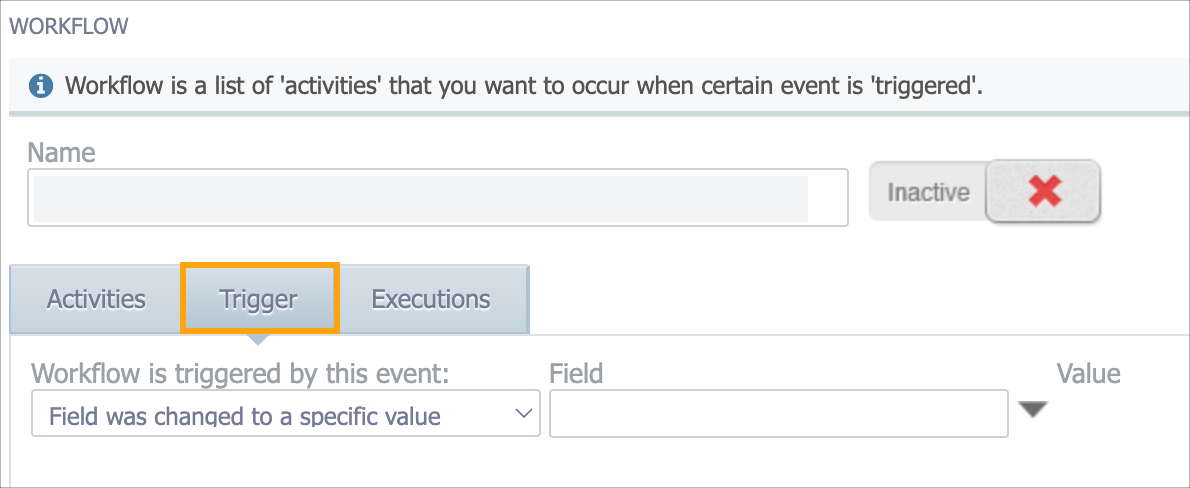Toggle the Inactive workflow status switch
The width and height of the screenshot is (1190, 488).
[984, 190]
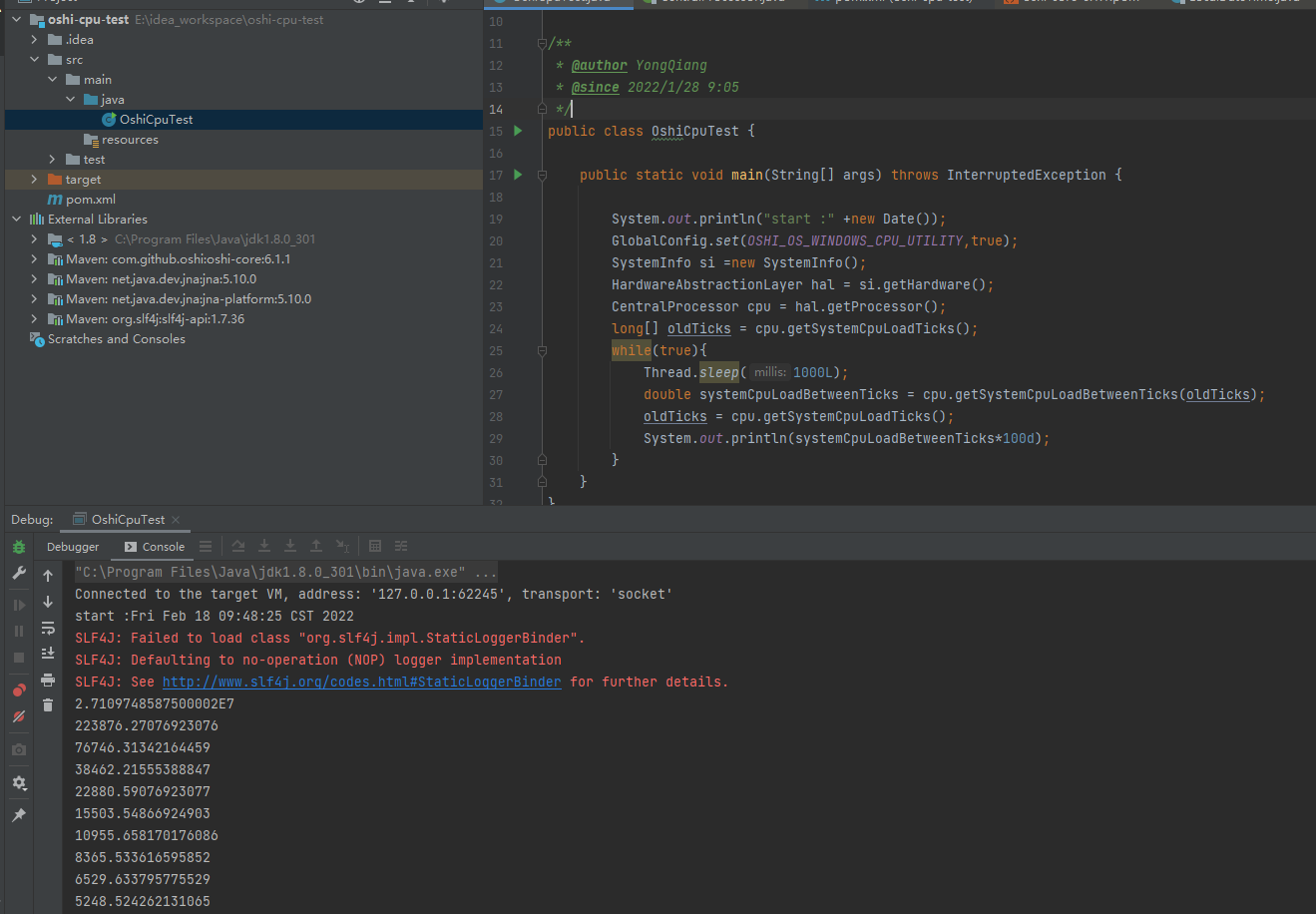Rerun the OshiCpuTest debug session
This screenshot has width=1316, height=914.
pyautogui.click(x=19, y=546)
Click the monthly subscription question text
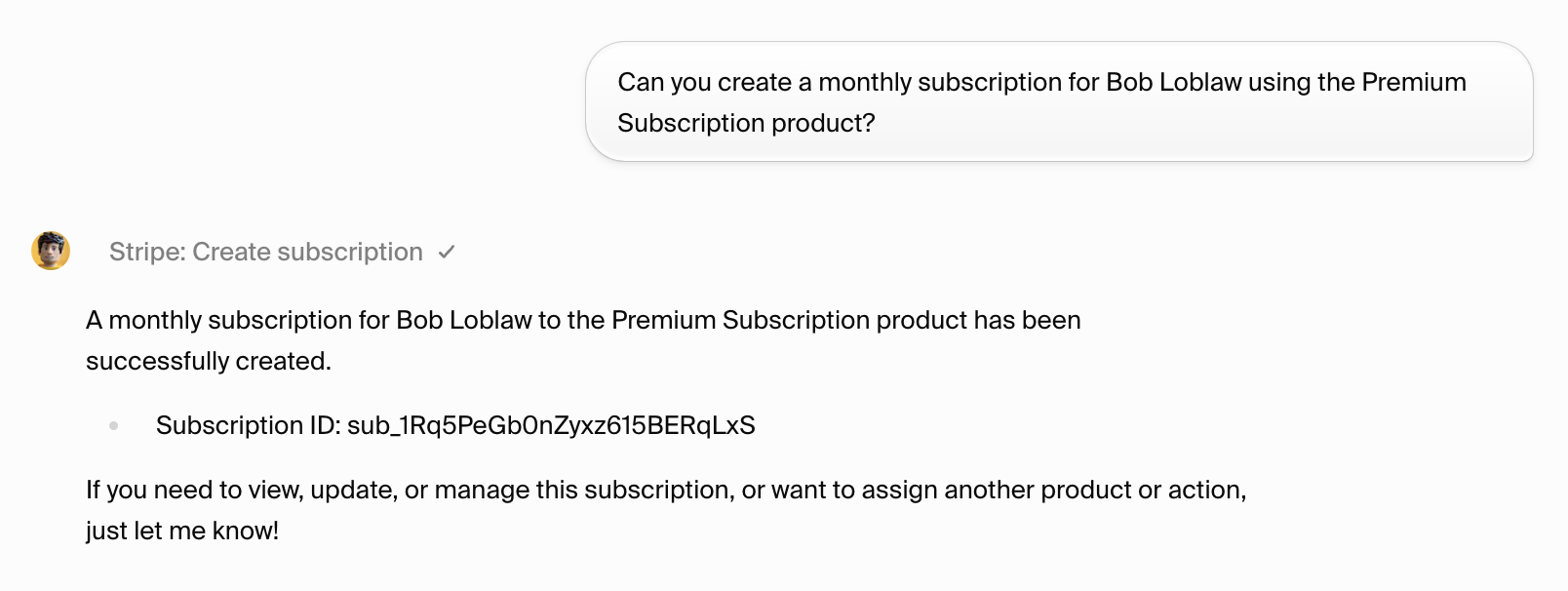This screenshot has height=591, width=1568. point(1040,82)
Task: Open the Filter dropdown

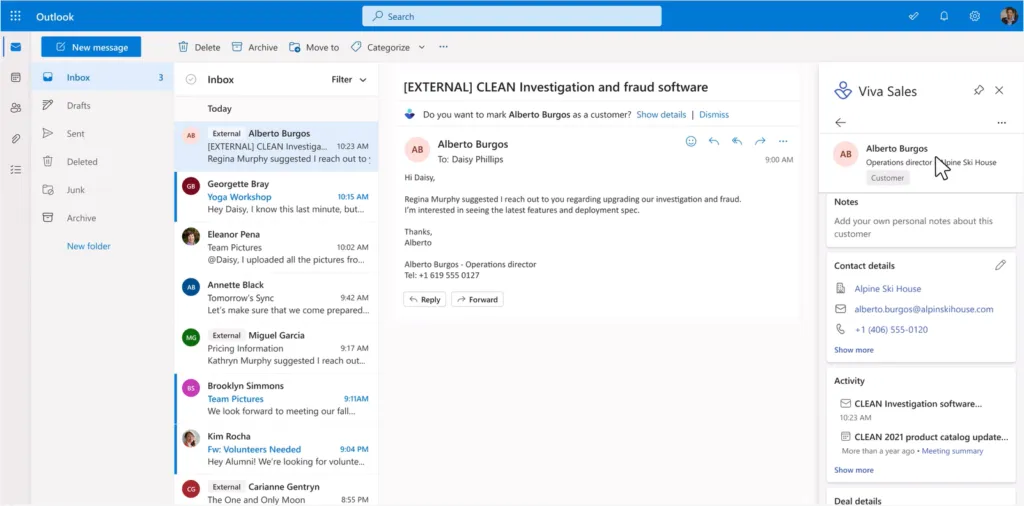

* * * * * * * * *

TRY IT: Begin with the line containing "Click the monthly subscription question text" and end with the last line of the entries above. Copy those lines exactly, both ends included, and drop every picture.

OUTPUT:
Click the monthly subscription question text
This screenshot has height=591, width=1568. point(1040,82)
Task: Open the Filter dropdown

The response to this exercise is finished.